Yes, on the national level, it has Jewish characteristics. The official language is Hebrew, the state calendar follows the Hebrew one, it has Jewish symbols in the flag and state emblem. And Israel also has a law of return for Jews, so they would never have to fear persecution elsewhere ever again. It allowed the saving of Jews from Syria when the civil war started there in 2011, or more recently the war in Ukraine, it allowed Israel to support Jews fleeing rising antisemitism in places like France in the last few decades, and it allows Jews one place where they don't have to constantly adjust themselves to the dominant non-Jewish culture, where they don't have to live by a Christian or Muslim or Buddhist calendar, where they can speak, and consume culture, and create it in their own native language, where they don't have to consider whether they can find a synagogue or kosher food before they move to a certain town, where they get to walk down the same paths their ancestors did thousands of years ago, where they will never be told that Jewish boys wearing a kippah to school is prohibited, and so on.

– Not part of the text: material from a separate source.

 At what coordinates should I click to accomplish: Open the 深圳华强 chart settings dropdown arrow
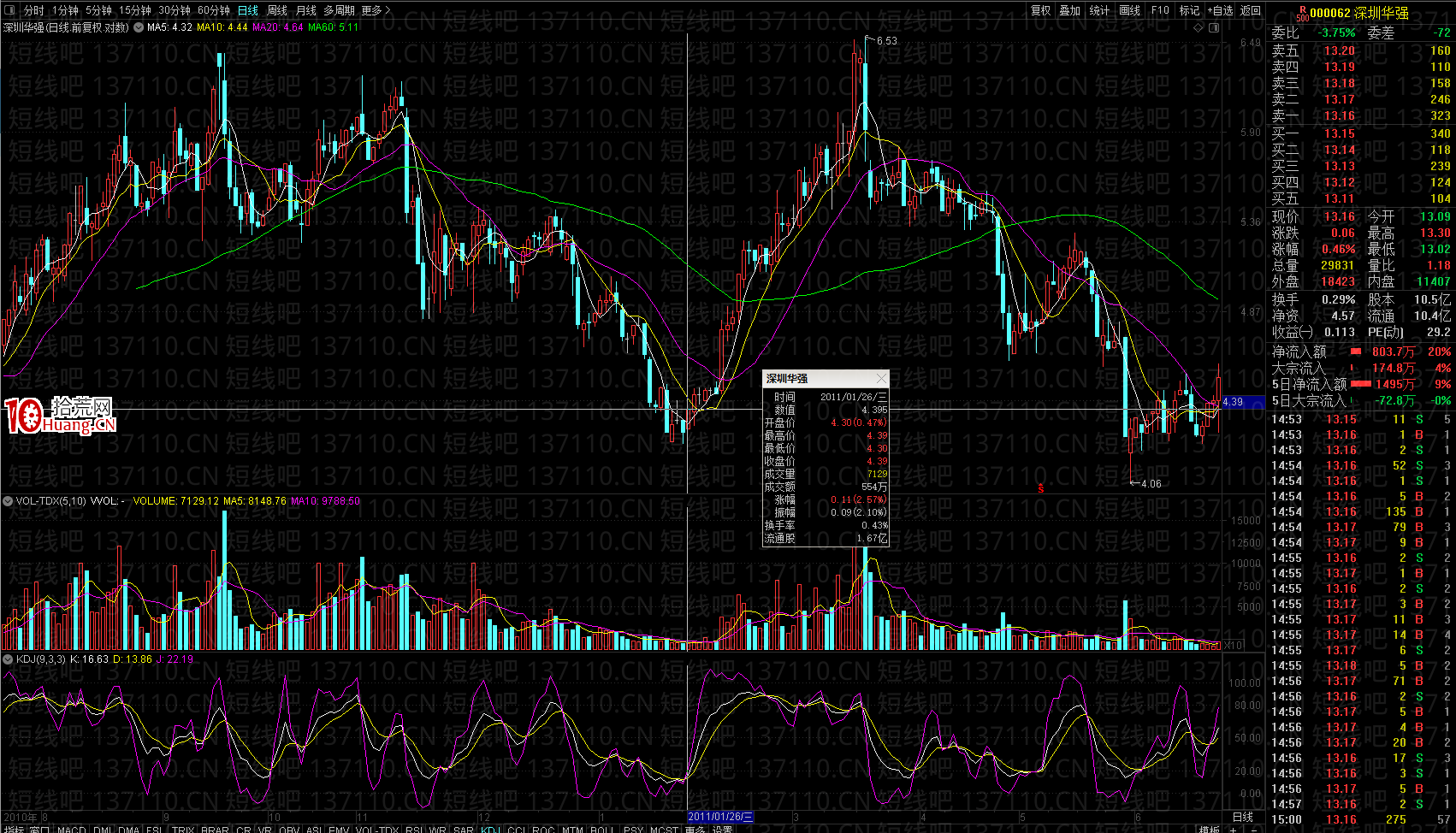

Every single one of these elements can be found in at least one other country out there, and very much so in nation states. Britain is quite clearly a Christian country when the head of the state is also the head of the church, so is the US when Christmas is a national holiday, but Yom Kippur isn't. Germany is the nation state of the Germans, its language is German (not Turkish, as much as there is a big Turkish community there), the Bundestag, the German parliament building, has a writing dedicating it to "Dem Deutsche Volk" (the German people), and it has a law of return for people of German descent, returning from eastern European countries. In this sense, nothing about Israel as the Jewish nation state is out of the ordinary.
Israel can and should do everything in its power to make life here good for the non-Jewish communities. By law, they have the same civil rights as the Jews. At the same time, these communities actually have less obligations when it comes to army service. Are things perfect? No, and Israel should continue to work on it, always. Just like every country should continuously strive to be better for its minorities. But if the Jewish character of the State of Israel troubles you, ask yourself why are the Jews the only ones not allowed to have a nation state of their own? One place upon the earth, where they're not the minority, in case being a minority elsewhere is something that's become too difficult or too dangerous? Or if they simply want to go back to their roots, to their people and to their ancestral land?
Am Yisrael Chai!
(for all of my updates and ask replies regarding Israel, click here)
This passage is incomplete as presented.